Если только — если только двойной захват как таковой не чересчур завязан на оппозициях, противоречиях, диалектике; если только чересчур уж он не принадлежит к такого рода неразрешимости, которая всегда обусловлена вычислением и нервным диалектическим напряжением. Тогда следовало бы придумать другую неразрешимость, чтобы прервать этот двойной захват пробелом или зиянием — и узнать в аритмической цезуре дыхание ритма. Эта необходимость по-прежнему ждет нас.

Но как вы могли убедиться, вступительное эссе неспособно отвечать масштабу подобного текста. Я оставляю суть вещей, бэкграунд сцены последующим чтениям и перечитываниям. Как я и обещал, я следую лишь нитям дискуссии, которую Лаку-Лабарт открыто ведёт с теми, кем представлено стратегическое место величайшего сопротивления. Что касается Хайдеггера, мы уже приступили к оценке его величины. Остались Фрейд, Лакан и Райк.

Фрейд: он признаёт, что не имеет «опыта» в области музыки и музыкантов. Предпочитая текст в ущерб музыке, он благоразумно ограничивает размах своих утверждений теми, кто не «вполне музыканты». Пусть сформулированное неприметно, это ограничение часто подчеркивалось Райком. Оно подтверждает основу организации теории, определенный логоцентрический теоретизм. Оно регламентирует любую интерпретацию Фрейда вокруг артикуляции дискурса и фигурации (Darstellbarkeit, фигуративности), семиотики вербальных означающих и визуальных форм.

Лакан: по крайней мере, можно сказать, что он не порывает с данной теоретической структурой.

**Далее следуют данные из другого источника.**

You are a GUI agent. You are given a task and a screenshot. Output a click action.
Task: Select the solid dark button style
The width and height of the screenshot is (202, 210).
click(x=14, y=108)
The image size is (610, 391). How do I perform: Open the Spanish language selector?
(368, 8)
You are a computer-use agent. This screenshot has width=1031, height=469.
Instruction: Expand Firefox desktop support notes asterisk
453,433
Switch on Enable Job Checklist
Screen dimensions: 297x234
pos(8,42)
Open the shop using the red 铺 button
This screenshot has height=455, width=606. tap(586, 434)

Лаку-Лабарт не предлагает её «критику». Как всегда, он действует «вместе с Лаканом и против него» (с. 174). Это уже было в «Le titre de la lettre» (написано в соавторстве с Нанси). Но он показывает, что-то, что кажется теоретически верным и даже непреодолимым, в сущности определенный теоретизм, вписываемый в ту онтологию фигуры (в фигуральную или фиктивную онтологию), которую Лаку-Лабарт постоянно и сосредоточенно выводил и в которой лакановское переосмысление Фрейда подчинено взгляду, теоретическому, зеркальному и спекулятивному. И, стало быть, онто-миметологической интерпретации мимесиса. Этот показ касается прежде всего условий, в которых эдипальный треугольник уязвим для мифического квартета или «четвертичной системы», не говоря уж о теории фиктивной фигуральности в «Стадии зеркала». Теория нарциссизма (и заметка о «воображаемой смерти»)

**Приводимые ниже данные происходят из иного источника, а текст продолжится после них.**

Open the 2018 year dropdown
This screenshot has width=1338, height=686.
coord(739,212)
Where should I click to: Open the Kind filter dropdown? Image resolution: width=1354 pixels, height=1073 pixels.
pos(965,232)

«[возвращает] к жизни эйдетическую трансцедентность платонизма, как её извлек Хайдеггер, […] [и посредничество этого «четвертого элемента», воображаемой смерти, было бы конструктивно] из «придания смысла», или того, что устанавливает, в своей непроверяемой истине, по выражению Лакана, «меру человека». […] В таком случае, и именно это Лакан утверждал в конце, теория нарциссизма есть ничто иное как истина «Феноменологии Духа.»» («Эхо субъекта», с. 171-172).

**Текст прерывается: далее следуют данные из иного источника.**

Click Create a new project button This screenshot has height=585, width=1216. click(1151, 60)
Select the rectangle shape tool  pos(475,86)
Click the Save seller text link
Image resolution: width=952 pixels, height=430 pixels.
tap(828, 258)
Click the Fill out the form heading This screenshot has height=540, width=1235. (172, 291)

Но если эта четвертичность остаётся «очень гегельянской, идеально диалектической», то целый дискурс о расщеплении, отчуждении, Spaltung субъекта остаётся в диалектической онтологии нехватки и негативности, логики оппозиции: той самой логики, которую, как мы помним, мысль мимесиса удваивает, нарушает, дестабилизирует. «Утрата субъекта» в лакановском смысле, сама эк-зистенция, парадоксальным образом сшивает, или, скажем точнее, стирает desistance. Ещё раз, опыт desistance есть жертва для двойного захвата:

«Таким образом, поскольку разлад, который никакая спекуляция не может диалектизировать, вписан в само зеркальное отношение, постольку очень вероятно, что мы имеем дело с утратой субъекта, заранее подрывающего любое конституирование, любое функциональное предположение, любую возможность присвоения или переприсвоения. Тем не менее, эта утрата субъекта неощутима, и не потому что эквивалентна тайному дефекту или скрытому недостатку/нехватке [hidden lack], но потому что, неотделимо от него, точно дублирует процесс конституирования или присвоения. По этой причине я уже предложил [в «L’Oblitération»] говорить о (де)конституировании. Но это паллиатив [pis-aller]. Здесь следует заметить, вместе с Лаканом и против него, и возвращаясь от Лакана к Райку, что есть постоянный, но приглушенный коллапс воображаемого, ресурсов воображаемого. Воображаемое разрушает в той же степени, в какой оно помогает конструировать. Если точнее, оно непрерывно извращает то, что конструирует. Этим, возможно, объясняется, почему субъект в зеркале суть прежде всего субъект в «desistance» (и почему, например, ему никогда не оправиться от смертельной несостоятельности, на которую, согласно Лакану, его обрекает недоношенность). Этим также объясняются эффекты отставания, торможения, переживания пост-фактум [après-coup], изнашивания — короче, всё, что производно от смертоносного повторения, действующего не только при так называемом обсессивном неврозе. Мы имеем дело здесь не с явным разрывом в экономике вообще, но с вялотекущей эрозией присвоения […] Сама диалектика признания, вероятно, функционирует не так уж хорошо не только потому, что любой субъект «обречен» на смерть, и даже не потому, что он был бы необратимо отделен от самого себя (как «субъекта»), но ему нечего искать в себе, кроме утрачивания себя.
«Теоретическое» последствие (хотя и на пределе теоретизируемого): фигура никогда не одна. Нет не только Другого, но также нет единства или стабильности фигурального; имаго не обладает устойчивостью или собственным бытием. Нет «собственного образа», с которым можно было бы идентифицироваться тотально, нет сущности воображаемого.»(«Эхо субъекта», с. 174-175)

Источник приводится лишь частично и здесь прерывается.